━━ Given records

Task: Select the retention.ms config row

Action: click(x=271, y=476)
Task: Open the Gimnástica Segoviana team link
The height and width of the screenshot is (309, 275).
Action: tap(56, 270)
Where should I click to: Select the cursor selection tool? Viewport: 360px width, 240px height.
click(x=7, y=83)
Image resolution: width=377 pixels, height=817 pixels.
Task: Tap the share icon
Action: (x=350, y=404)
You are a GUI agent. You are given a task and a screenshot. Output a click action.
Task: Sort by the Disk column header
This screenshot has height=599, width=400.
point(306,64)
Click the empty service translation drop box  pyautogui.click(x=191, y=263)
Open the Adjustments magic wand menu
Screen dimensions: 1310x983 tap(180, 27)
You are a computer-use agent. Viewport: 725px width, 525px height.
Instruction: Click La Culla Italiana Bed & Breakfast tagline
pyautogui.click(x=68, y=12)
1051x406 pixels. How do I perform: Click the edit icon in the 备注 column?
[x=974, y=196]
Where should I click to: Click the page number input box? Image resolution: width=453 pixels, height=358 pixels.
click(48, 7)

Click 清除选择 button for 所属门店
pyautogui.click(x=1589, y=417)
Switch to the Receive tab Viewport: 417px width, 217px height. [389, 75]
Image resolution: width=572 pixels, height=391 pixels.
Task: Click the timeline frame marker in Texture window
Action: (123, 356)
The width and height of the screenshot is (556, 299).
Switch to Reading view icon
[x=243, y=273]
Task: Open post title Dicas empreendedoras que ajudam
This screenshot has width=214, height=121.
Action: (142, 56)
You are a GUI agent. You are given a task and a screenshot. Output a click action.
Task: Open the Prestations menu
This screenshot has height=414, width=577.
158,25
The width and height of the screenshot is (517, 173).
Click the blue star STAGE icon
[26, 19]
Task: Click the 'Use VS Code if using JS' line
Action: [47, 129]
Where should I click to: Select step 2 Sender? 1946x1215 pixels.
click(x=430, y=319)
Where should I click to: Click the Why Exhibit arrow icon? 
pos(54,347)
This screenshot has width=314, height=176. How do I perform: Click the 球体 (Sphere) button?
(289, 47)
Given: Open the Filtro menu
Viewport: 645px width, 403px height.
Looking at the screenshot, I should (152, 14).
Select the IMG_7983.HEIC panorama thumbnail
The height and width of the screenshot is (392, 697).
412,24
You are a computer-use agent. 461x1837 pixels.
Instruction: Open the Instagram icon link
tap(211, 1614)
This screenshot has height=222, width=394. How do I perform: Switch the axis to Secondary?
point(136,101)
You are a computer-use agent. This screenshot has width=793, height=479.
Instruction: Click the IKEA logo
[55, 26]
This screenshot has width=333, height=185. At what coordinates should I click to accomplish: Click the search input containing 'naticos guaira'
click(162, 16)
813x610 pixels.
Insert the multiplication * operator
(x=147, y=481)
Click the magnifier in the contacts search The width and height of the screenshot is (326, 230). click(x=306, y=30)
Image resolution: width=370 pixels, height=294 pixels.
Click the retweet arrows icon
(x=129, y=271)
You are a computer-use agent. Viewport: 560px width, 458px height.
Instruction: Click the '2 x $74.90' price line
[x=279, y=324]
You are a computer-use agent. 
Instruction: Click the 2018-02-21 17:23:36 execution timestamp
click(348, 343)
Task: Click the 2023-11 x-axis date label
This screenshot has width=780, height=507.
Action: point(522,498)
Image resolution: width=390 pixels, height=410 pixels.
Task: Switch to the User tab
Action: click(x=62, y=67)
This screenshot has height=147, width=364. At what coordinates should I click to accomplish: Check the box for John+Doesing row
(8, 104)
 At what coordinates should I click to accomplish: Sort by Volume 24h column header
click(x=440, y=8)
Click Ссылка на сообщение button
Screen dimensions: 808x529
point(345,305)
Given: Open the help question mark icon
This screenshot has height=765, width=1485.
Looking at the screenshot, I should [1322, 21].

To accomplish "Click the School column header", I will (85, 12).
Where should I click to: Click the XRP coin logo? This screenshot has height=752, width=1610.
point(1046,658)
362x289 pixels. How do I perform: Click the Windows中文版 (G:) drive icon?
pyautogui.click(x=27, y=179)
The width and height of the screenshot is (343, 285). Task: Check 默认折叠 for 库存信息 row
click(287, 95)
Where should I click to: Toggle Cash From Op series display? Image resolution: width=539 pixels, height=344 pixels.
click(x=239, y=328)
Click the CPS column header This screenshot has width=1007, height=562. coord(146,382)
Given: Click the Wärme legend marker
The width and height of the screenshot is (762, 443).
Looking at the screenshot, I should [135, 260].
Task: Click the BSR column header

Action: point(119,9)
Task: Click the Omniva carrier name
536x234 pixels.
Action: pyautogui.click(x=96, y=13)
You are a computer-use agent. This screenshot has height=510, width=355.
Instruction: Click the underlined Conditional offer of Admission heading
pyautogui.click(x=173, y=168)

━━━━

▸ **Task goal**
Pick out every line in the data above that contains the word "Where", and copy each one in full.

▸ **Solution below**
Where should I click to: Select the cursor selection tool? Viewport: 360px width, 240px height.
Where should I click to: Click the page number input box? Image resolution: width=453 pixels, height=358 pixels.
Where should I click to: Select step 2 Sender? 1946x1215 pixels.
Where should I click to: Click the Why Exhibit arrow icon? 
Where should I click to: Click the XRP coin logo? This screenshot has height=752, width=1610.
Where should I click to: Toggle Cash From Op series display? Image resolution: width=539 pixels, height=344 pixels.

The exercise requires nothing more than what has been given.